The retirement savings accumulated by just 100 chief executives are equal to the entire retirement accounts of 41 percent of U.S. families -- or more than 116 million people, a new study finds.

In a report scheduled for release today, the Center for Effective Government and Institute for Policy Studies found that the 100 largest chief executive retirement funds are worth an average of about $49.3 million per executive, or a combined $4.9 billion. David C. Novak, the recently departed chief executive officer of Yum! Brands Inc., is at the top of the list, with total retirement savings of $234.2 million.

In recent years, pay and income inequality across different income groups have received increasing attention in the U.S. Significantly less attention has been focused on the growing gulf in retirement savings, a lack of focus that the study’s authors say they are attempting to address.

“This CEO-to-worker retirement gap is a lot bigger than the pay gap and one more indicator of the extreme level of inequality that is really tearing the country apart,” said Sarah Anderson, the report’s co-author and the global economy project director at the Institute for Policy Studies.

Some of the chief executives with the biggest retirement stashes are at companies that have cut retirement benefits for new employees.

Leucadia National

Leucadia National Corp., the holding company that owns investment banking firm Jefferies Group Inc., last year cut by half its matching 401(k) contributions for employees hired after January 2014. Those hired prior to that date receive a match of as much as 3 percent of employees’ income; new employees get a match of up to 1.5 percent. Leucadia CEO Richard B. Handler ranked second on the list of biggest retirement assets among executives, with $201.3 million. Except for a $219,739 pension benefit, all of the assets are deferred compensation.
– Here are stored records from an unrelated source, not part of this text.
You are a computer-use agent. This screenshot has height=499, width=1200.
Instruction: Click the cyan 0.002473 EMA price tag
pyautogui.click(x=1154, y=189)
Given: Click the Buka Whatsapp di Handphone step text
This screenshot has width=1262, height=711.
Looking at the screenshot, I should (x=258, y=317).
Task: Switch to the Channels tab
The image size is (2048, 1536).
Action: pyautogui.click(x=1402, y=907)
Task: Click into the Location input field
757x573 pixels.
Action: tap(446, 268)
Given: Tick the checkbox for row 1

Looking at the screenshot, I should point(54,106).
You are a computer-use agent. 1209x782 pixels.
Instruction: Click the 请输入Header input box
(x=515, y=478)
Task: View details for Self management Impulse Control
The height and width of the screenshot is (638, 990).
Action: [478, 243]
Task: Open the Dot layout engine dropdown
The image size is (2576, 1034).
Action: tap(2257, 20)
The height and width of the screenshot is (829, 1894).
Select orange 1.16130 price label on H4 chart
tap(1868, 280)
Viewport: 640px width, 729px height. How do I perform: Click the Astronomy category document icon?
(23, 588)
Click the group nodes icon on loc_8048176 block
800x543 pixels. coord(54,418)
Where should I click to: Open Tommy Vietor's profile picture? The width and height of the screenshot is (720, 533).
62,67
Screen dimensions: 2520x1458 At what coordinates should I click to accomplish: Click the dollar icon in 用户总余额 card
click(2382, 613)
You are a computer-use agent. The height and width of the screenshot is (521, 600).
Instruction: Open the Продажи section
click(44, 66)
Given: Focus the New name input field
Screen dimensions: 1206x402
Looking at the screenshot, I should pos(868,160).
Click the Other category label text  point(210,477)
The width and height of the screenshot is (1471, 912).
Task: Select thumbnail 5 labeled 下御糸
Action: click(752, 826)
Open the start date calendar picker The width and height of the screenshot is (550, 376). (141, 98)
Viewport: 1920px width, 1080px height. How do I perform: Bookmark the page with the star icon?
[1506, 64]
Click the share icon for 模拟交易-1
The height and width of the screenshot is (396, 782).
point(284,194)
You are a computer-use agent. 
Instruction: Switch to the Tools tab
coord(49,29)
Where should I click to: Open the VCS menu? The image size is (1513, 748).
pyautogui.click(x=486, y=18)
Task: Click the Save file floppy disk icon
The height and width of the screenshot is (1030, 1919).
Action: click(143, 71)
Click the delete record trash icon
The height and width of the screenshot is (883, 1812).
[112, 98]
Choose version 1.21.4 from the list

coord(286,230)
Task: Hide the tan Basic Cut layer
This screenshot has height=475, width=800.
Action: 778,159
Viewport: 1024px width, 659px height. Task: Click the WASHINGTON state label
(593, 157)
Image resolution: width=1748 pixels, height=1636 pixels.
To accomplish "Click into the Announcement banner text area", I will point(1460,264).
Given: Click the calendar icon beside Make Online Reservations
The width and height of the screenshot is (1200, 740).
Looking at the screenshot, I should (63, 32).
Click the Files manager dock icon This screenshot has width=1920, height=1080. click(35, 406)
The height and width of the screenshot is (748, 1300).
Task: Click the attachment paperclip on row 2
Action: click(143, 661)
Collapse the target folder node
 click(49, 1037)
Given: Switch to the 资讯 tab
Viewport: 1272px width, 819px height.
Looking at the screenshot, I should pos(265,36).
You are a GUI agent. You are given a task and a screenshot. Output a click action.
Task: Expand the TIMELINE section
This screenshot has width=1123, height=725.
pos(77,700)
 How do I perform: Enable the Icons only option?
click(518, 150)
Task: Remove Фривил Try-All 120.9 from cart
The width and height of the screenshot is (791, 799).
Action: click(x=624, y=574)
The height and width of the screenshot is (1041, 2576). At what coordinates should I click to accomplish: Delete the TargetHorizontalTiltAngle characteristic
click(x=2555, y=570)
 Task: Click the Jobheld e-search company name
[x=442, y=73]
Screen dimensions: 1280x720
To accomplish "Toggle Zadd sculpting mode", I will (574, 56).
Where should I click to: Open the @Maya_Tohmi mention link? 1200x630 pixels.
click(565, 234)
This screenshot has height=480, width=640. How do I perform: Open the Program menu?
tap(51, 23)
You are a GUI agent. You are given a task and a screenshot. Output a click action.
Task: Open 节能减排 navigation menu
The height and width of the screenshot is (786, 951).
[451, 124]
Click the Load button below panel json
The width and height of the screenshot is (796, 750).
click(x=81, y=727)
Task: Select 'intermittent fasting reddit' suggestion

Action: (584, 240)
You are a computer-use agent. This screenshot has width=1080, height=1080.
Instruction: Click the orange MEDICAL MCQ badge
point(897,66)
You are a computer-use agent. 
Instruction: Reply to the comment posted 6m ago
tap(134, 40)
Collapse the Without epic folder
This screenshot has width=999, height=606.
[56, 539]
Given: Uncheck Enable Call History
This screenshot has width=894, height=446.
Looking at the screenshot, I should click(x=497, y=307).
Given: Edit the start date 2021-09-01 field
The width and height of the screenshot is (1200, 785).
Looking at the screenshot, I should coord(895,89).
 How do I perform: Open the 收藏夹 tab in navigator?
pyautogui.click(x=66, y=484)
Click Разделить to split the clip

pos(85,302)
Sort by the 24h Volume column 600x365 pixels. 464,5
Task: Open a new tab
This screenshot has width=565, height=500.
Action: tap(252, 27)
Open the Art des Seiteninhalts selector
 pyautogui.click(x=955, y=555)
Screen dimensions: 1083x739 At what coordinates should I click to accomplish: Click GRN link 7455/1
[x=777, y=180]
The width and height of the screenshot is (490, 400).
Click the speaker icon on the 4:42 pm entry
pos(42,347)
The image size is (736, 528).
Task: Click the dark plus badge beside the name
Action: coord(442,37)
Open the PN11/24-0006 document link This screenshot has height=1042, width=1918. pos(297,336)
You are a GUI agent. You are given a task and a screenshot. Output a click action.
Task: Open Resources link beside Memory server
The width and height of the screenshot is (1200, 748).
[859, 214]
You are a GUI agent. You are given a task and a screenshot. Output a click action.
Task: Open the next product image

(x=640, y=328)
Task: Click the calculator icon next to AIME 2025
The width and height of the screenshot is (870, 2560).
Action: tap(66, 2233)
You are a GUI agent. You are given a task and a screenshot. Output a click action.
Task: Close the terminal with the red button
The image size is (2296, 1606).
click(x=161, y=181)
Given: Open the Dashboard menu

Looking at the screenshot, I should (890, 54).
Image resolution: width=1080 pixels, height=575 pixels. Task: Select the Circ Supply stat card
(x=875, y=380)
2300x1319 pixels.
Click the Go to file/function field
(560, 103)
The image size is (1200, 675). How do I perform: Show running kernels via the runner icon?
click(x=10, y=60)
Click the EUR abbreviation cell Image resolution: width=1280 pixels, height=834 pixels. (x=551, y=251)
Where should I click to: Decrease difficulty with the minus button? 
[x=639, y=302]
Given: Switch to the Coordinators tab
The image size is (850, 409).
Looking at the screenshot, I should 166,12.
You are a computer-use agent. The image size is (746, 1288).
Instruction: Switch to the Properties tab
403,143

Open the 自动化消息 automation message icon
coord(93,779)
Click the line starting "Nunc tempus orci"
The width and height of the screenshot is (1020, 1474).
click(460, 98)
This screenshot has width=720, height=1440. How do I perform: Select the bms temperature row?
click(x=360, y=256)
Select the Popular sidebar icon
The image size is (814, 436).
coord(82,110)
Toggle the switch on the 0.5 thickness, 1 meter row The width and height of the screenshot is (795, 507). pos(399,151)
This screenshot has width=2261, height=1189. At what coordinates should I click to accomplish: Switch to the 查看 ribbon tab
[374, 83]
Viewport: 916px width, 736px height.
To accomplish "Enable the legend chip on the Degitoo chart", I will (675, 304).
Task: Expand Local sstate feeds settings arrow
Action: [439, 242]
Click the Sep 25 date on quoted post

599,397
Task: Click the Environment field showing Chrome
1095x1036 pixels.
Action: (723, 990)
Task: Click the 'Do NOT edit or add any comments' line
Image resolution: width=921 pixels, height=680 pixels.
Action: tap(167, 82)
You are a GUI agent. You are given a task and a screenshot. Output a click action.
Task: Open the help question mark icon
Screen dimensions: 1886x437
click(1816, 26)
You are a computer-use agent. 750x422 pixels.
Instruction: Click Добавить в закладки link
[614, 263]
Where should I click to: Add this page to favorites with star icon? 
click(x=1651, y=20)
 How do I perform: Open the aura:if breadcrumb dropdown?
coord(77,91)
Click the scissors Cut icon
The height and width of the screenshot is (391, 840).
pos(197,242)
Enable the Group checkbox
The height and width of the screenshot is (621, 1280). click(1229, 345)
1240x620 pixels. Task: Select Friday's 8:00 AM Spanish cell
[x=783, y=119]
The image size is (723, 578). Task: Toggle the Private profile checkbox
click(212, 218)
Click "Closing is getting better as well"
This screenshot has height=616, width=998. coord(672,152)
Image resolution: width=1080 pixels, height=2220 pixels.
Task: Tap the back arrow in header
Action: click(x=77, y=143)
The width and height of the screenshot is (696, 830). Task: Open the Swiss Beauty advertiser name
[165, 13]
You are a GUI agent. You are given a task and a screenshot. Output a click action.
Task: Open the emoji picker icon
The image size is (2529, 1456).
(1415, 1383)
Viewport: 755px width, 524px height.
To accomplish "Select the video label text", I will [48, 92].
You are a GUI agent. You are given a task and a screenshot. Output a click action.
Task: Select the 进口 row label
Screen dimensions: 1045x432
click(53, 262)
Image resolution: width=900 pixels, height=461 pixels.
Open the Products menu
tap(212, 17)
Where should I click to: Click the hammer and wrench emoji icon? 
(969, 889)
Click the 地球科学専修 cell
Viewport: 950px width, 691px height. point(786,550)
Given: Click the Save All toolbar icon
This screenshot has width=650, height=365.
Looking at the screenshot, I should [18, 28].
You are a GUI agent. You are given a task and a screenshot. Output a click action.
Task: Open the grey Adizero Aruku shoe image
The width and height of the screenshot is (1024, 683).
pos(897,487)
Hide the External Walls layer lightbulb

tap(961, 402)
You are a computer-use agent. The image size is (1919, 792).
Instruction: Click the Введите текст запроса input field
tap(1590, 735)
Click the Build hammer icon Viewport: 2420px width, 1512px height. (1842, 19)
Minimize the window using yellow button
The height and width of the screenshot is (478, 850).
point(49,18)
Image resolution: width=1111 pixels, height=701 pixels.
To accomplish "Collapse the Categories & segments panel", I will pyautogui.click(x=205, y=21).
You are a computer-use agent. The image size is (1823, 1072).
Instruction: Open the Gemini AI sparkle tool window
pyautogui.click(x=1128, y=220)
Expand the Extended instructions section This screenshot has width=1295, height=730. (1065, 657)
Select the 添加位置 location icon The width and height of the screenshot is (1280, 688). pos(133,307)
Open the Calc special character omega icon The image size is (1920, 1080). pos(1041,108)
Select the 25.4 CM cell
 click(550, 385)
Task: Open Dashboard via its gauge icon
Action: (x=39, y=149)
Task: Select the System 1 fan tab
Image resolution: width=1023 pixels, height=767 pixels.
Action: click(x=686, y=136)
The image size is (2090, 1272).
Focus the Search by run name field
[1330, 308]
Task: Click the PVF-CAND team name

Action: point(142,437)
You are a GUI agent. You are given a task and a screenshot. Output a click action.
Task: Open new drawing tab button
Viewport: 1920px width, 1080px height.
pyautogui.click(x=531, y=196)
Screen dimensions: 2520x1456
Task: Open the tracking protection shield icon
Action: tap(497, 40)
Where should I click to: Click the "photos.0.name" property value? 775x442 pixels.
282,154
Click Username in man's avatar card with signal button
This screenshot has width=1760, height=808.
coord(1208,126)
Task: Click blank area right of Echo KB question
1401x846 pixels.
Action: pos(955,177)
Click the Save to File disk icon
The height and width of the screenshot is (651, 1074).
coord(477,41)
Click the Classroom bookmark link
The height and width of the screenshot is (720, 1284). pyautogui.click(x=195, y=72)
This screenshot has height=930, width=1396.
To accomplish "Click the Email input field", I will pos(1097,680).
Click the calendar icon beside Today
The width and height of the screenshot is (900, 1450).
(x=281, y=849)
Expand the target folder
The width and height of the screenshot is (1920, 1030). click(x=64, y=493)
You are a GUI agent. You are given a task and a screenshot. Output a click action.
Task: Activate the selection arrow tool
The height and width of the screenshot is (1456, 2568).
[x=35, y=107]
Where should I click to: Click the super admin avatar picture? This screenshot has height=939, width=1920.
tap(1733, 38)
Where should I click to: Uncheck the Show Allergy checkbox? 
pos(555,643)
“Mr. Handler does not have a retirement package, golden parachute, or even an employment contract," said Richard Khaleel, a Leucadia spokesman. “Mr. Handler has voluntarily deferred most of his cumulative compensation over the past 25 years and kept the vast majority of that deferred compensation invested alongside shareholders of Jefferies and, now, Leucadia, in those companies’ common shares. With the exception of charitable donations and tax-payment sales, Mr. Handler has never sold a share of Jefferies or Leucadia."

Yum Brands, which owns KFC, Taco Bell and Pizza Hut, used to offer pensions to most workers but eliminated that option for employees who joined after 2002, replacing it with 401(k) plans.

Novak’s deferred compensation “was directly linked to the performance of the company and primarily consists of bonuses he earned and deferred into YUM stock, which appreciated 900 percent during his leadership,” said Jonathan Blum, the company’s chief public affairs officer. “He chose to defer the majority of his compensation in YUM stock as he believes in the long-term growth of the company.”